[Quoted passage Boundary: Start]

Your Terms: robots.txt, indexing, sitemap.xml

A space is private until you opt in. If you have not authored a robots.txt, the platform synthesizes a deny-everyone default on GET /robots.txt:

User-agent: *
Disallow: /

So a half-built space isn't indexed before it's ready. To open up, write your own robots.txt — it is served verbatim off R2 and always wins over the default. Your job flips from "write robots.txt to lock things down" to "write robots.txt to open up when production is ready to be indexed."

What the platform does for you:

Synthesizes a deny-all robots.txt only when you haven't authored one. The moment you publish your own public/robots.txt, it takes over (the default applies only on the miss). The synthesized response is tagged X-Unfolder-Robots: default-deny so you can tell it apart from an authored file.
Never stamps indexability onto your pages. Page responses carry no X-Robots-Tag — what your worker/assets serve is what the visitor sees. (Caveat: a zone-level operator setting such as Cloudflare's Managed robots.txt or AI Crawl Control can override at the edge, ahead of the worker — outside this repo. For the worker-served robots.txt to be honored verbatim, those must be off for the production hostname.)

Opening up — author your `robots.txt`

Save it under public/ (or the workspace root — either works for a .txt). It's a static asset, served straight off R2 by handleAssetRequest; the worker is never invoked for it.

# Open to search engines and AI/LLM crawlers.
User-agent: *
Allow: /

# Content Signals (https://contentsignals.org) — explicit consent for AI use.
#   search=yes   — appear in search results
#   ai-input=yes — AI assistants may use this page when answering questions
#   ai-train=yes — this content may be used to train AI models
# Use `no` instead of `yes` to deny any signal.
Content-Signal: search=yes, ai-input=yes, ai-train=yes

Sitemap: https://<your-space-slug>.unfolder.space/sitemap.xml

For a custom domain, swap the host in the Sitemap: line.

[Quoted passage Boundary: End]

Using the information
**A.** Answer these questions from the robots.txt guide:
(i) What header and value mark the platform's synthesized robots.txt response?
(ii) Which handler serves an authored robots.txt?
(iii) Which line of the authored file needs to change for a custom domain?
**B.** Carry on the robots.txt guide after its last sentence, which tells the reader to swap the host in the Sitemap: line for a custom domain.

[Provided data Boundary: Start]

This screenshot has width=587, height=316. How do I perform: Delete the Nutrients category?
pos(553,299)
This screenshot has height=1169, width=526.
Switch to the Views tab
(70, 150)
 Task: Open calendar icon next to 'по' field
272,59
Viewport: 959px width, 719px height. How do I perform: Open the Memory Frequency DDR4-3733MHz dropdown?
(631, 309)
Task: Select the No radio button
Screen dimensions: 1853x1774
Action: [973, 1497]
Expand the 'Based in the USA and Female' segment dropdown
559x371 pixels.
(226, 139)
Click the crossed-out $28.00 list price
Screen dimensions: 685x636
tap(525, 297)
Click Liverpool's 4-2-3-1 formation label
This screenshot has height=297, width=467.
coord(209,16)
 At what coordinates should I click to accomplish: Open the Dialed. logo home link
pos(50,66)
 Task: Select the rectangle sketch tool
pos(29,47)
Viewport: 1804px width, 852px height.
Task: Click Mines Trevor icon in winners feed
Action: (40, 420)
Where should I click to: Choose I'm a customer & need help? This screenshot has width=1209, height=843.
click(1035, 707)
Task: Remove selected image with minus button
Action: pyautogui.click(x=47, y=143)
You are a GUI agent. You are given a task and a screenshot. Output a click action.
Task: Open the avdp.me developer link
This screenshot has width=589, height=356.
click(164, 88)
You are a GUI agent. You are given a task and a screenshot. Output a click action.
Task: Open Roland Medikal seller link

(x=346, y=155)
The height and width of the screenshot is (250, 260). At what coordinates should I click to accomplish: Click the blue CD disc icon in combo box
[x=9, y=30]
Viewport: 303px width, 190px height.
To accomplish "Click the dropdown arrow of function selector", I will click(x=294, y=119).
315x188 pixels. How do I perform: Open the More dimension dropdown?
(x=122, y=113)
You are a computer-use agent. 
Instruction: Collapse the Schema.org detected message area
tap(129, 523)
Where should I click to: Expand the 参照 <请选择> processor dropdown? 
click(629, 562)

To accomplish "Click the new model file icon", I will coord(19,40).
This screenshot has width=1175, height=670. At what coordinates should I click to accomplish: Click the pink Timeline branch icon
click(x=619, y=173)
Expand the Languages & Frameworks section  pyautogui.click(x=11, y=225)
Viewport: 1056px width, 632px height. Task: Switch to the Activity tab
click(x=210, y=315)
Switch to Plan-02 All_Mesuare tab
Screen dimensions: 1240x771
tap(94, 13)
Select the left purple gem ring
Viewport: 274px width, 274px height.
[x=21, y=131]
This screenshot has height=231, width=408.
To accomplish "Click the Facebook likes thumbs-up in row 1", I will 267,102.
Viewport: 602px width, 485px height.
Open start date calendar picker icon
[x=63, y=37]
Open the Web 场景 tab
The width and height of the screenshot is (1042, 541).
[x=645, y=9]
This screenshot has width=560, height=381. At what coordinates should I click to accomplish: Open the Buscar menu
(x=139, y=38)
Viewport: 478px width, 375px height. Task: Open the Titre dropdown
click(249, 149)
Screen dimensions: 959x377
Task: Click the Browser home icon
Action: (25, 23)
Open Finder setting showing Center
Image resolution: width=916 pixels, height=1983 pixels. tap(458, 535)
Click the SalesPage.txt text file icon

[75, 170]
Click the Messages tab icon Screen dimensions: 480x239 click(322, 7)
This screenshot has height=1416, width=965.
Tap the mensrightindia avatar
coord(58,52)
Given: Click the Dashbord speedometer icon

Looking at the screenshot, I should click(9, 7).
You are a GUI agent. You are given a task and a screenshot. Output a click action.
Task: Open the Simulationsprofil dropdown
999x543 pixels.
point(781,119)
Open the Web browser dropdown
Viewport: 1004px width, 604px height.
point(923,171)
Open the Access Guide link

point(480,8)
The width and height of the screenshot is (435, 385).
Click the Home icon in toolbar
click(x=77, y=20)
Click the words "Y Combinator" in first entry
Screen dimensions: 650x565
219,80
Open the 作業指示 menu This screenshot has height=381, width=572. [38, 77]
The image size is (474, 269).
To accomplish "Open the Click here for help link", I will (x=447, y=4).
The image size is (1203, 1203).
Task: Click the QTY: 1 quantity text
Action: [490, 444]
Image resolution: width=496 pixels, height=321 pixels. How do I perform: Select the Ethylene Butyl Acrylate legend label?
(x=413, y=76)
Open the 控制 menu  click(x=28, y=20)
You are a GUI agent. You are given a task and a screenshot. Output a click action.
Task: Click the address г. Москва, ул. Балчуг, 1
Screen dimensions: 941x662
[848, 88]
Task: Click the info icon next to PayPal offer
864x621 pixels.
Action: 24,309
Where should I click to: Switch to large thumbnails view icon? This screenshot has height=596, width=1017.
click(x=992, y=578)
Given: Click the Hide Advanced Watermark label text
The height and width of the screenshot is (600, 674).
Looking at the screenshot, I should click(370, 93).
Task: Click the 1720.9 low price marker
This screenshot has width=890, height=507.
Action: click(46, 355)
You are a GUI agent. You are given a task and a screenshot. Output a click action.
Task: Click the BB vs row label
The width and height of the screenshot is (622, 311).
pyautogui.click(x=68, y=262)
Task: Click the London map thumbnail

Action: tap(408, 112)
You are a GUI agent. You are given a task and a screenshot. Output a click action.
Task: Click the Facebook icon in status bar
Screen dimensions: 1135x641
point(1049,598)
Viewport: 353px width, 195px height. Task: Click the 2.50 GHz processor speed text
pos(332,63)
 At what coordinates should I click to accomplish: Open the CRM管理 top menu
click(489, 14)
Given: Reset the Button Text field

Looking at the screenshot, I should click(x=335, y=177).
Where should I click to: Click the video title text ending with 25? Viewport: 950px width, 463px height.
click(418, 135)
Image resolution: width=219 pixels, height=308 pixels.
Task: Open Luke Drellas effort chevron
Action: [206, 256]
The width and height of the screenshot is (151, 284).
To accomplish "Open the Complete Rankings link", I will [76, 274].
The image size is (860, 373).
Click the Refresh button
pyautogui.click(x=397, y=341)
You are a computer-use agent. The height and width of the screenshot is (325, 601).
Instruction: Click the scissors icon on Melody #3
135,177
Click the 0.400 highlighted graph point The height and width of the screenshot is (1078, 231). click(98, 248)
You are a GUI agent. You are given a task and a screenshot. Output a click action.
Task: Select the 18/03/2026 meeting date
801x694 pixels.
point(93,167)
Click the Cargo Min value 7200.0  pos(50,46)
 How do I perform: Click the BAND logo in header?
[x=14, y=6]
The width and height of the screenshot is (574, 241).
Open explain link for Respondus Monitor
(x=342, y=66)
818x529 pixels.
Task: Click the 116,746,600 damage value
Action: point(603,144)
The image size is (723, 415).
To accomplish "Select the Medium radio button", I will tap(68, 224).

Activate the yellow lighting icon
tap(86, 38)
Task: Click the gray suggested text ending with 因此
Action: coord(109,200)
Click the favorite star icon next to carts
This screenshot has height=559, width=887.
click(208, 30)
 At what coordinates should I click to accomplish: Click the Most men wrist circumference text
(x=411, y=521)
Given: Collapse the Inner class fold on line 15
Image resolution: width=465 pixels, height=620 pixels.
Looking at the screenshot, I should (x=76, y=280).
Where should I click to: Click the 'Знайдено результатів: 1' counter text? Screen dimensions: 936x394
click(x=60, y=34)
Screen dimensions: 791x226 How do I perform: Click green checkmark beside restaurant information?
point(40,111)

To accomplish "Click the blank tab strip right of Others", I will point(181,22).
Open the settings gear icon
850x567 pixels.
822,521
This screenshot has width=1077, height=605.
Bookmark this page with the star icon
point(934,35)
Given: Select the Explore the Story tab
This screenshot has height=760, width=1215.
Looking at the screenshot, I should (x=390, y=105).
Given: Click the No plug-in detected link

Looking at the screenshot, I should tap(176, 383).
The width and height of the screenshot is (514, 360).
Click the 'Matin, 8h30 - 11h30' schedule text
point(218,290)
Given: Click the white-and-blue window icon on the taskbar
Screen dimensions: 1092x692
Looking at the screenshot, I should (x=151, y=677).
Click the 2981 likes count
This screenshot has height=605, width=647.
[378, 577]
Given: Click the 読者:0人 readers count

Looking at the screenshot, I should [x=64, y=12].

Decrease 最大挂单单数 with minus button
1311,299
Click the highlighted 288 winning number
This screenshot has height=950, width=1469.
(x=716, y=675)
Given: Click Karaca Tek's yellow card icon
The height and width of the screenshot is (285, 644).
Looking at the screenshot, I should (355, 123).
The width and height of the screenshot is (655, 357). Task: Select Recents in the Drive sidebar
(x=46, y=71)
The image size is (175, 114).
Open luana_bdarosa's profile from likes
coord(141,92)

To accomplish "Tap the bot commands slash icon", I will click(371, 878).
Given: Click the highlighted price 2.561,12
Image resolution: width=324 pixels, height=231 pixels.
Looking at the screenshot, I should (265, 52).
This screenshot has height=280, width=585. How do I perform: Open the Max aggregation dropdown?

[Provided data Boundary: End]

Answers for this exercise
**A.**
(i) X-Unfolder-Robots: default-deny
(ii) handleAssetRequest
(iii) The Sitemap: line

**B.**
Deny AI training but still appear in search results:

User-agent: *
Allow: /
Content-Signal: search=yes, ai-input=yes, ai-train=no
Sitemap: https://<your-space-slug>.unfolder.space/sitemap.xml

Keep the space fully private (the same as authoring nothing, but explicit):

User-agent: *
Disallow: /

When to open up

Leave the deny-all default in place while the space is a work in progress — search engines and AI crawlers stay out, and you have no stale entries to clean up later. Author your own robots.txt once production is real (real content, real URLs you want indexed). Until you do, the space stays private by default.

Authoring `sitemap.xml`

Two approaches, pick the one that fits your site.

Static — save the file

Simple, perfect for content that changes when you publish.

<?xml version="1.0" encoding="UTF-8"?>
<urlset xmlns="http://www.sitemaps.org/schemas/sitemap/0.9">
	<url><loc>https://<your-space-slug>.unfolder.space/</loc></url>
	<url><loc>https://<your-space-slug>.unfolder.space/about</loc></url>
	<url><loc>https://<your-space-slug>.unfolder.space/work/portrait-series</loc></url>
</urlset>

Dynamic — generate it in your `App` worker

If your URLs come from data (e.g. blog posts in durable-sqlite), match /sitemap.xml in App.fetch and return XML built from your data. Don't ship a static sitemap.xml in this case — the static asset would shadow the worker route.

async fetch(request: Request) {
	const url = new URL(request.url);
	if (url.pathname === "/sitemap.xml") {
		const slugs = await this.listPostSlugs();
		const urls = ["/", "/blog/", ...slugs.map((s) => `/blog/${s}`)]
			.map((p) => `\t<url><loc>${url.origin}${p}</loc></url>`)
			.join("\n");
		return new Response(
			`<?xml version="1.0" encoding="UTF-8"?>\n<urlset xmlns="http://www.sitemaps.org/schemas/sitemap/0.9">\n${urls}\n</urlset>\n`,
			{ headers: { "content-type": "application/xml; charset=utf-8" } },
		);
	}
	// ...
}

A worker can also serve robots.txt dynamically the same way — match /robots.txt in App.fetch and return it. A worker-served robots.txt wins over the synthesized default too (the default only applies when nothing answers).

Verifying

After publish, fetch the production host:

https://<your-space-slug>.unfolder.space/robots.txt — yours if authored, else the deny-all default (look for X-Unfolder-Robots: default-deny).
https://<your-space-slug>.unfolder.space/sitemap.xml

Reference: file placement

robots.txt and sitemap.xml are ordinary static assets. Per unfolder://docs/bundling, anything under public/ is served as a static asset (prefix stripped), and at the workspace root anything that isn't .ts/.tsx/.js/.jsx/.json is too — so saving them under public/ (or at the root) is enough, no config needed. Binary belongs in media; web text like robots.txt belongs in the workspace.